Five points to consider when facing the potential impact of the UK’s exit from the EU. As hot potatoes go, immigration policy and Brexit are probably as hot as they get. Politicians and pressure groups of all shades are throwing all sorts of opinions into the ring, the latest of which is a report from new think tank British Future.
The key point is that Brexit is an opportunity for the UK to sort out its “broken immigration policy”, a true and poignant point that has plenty of relevance in the recruitment industry. Uncertainty surrounding policy has already had an impact with companies putting hiring and investment plans on ice. Since the vote, the CIPD recently reported a “significant change for the worse” in the share of employers expanding their workforces compared with those reducing staffing with recruiters. It said that a sharp drop in confidence has hit permanent job placements.
However, there are also opportunities in times of crisis, if you know where to look. PageGroup, for example, found in the run up to Brexit, legal recruitment grew 23 per cent, as companies sought advice on how to avoid any adverse shocks. Law firms and internal legal departments are now poised to benefit from significant post-Brexit regulatory changes – which will naturally eat up resource, and potentially lead to a further demand for legal staff. Certainly change is coming but that change does not need to be disruptive if recruiters plan and consider the potential impact.
1. Paused projects and temporary staff
Infrastructure projects such as Heathrow’s third runway and the HS2 railway have been hit by Brexit, and a recent KPMG report has revealed that 30 per cent of projects have been cancelled or postponed leading to a 28 per cent drop in recruitment. With such large scale projects put on pause the impact on temporary staff will be considerable. Managing this process and ensuring skills are still available as and when projects are restarted will be a challenge, otherwise projects will be understaffed, under skilled and end up delivering poor results for more cost.
2. Spread the net and manage costs
In talent starved industries like technology and healthcare, Brexit will undoubtedly force businesses to spread their net even wider and bring on board more recruitment agencies in order to access the right talent. But, beware of the complexity of these multiple agency deals, and ensure that all costs from agency to agency are scrutinised. The ability to offer solutions based on solid research and at low cost will be crucial in the next 12 to 18 months. In the same vein, providing the board with a clear understanding of the current recruitment market and the difficulties facing EU workers is essential.
3. Invest in the Cloud
Flexibility is key in an uncertain market. Using cloud-based services to increase agility and management of talent and agencies will help keep a lid on potentially spiralling costs. It can also provide the business with an insight into new opportunities as some sectors may benefit from Brexit. Certainly algorithmic-based recommendation and management platforms, as well as automated matching and alerts to any device have huge potential to add value. Trends towards ‘gig working’ have limited scope and are focussed on the lower end of the SME market.
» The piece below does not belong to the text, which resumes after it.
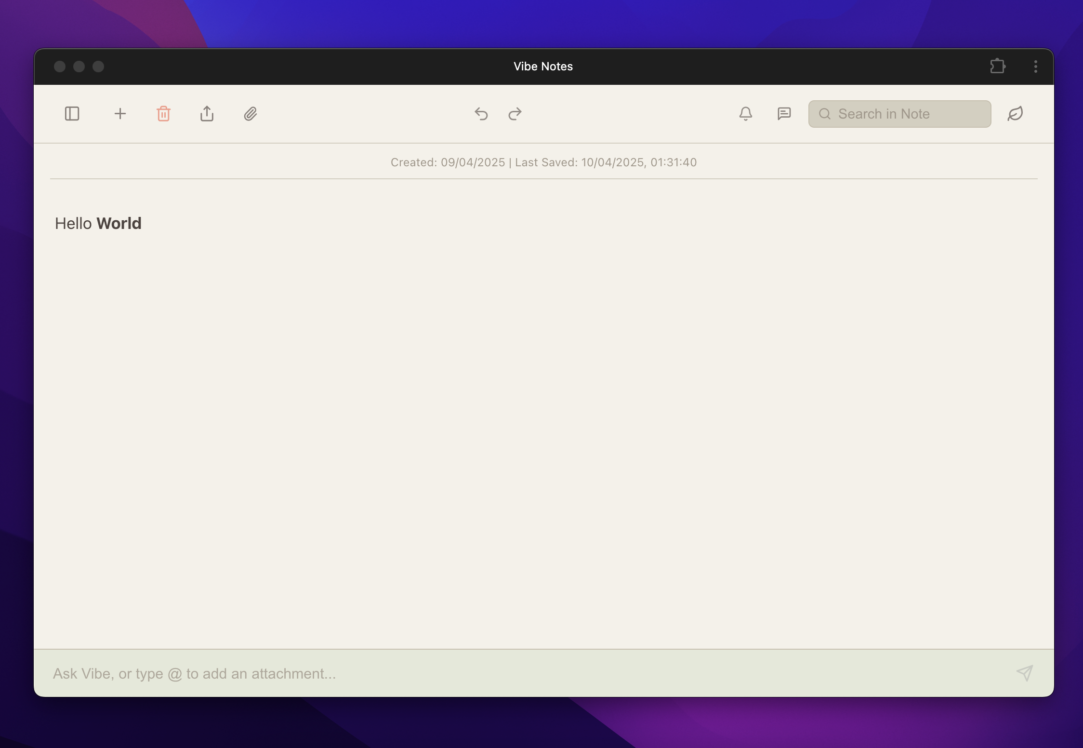The height and width of the screenshot is (748, 1083).
Task: Click the Vibe Notes window title
Action: 543,67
4. Streamline processes and look closer to home
With Brexit potentially draining the already shallow talent pool, by restricting access to EU markets, it could provide an opportunity to re-evaluate recruitment process and agency relationships to ensure there is improved coverage of global talent. As well as increasing opportunity for graduate trainees. Recently, PathMotion conducted a survey of graduate recruiters who said if UK companies were unable to freely hire EU graduates as a result of Brexit, 25 per cent of employers would be likely to increase recruitment of British graduates. Having to look further afield to attract talent will mean a shift in policy if the business is not already looking outside of the EU. This is a chance to streamline procedures, reduce complexity and improve opportunities.
5. Brexit doesn’t have to mean Eurexit
Despite Brexit meaning Brexit, the UK is still part of Europe and will remain a popular destination for visitors and workers, however it will become more difficult to actually make it happen. It’s highly likely any trade agreements will involve some form of free movement between countries, but recruiters will need to keep track of new legislation and rule changes. And, those lawyers will once again be on hand to offer advice (and recruit!). However, any business and project plans will need to factor in the extra costs and complications associated with bringing in workers from EU countries in the future, and the legal advice to make this happen.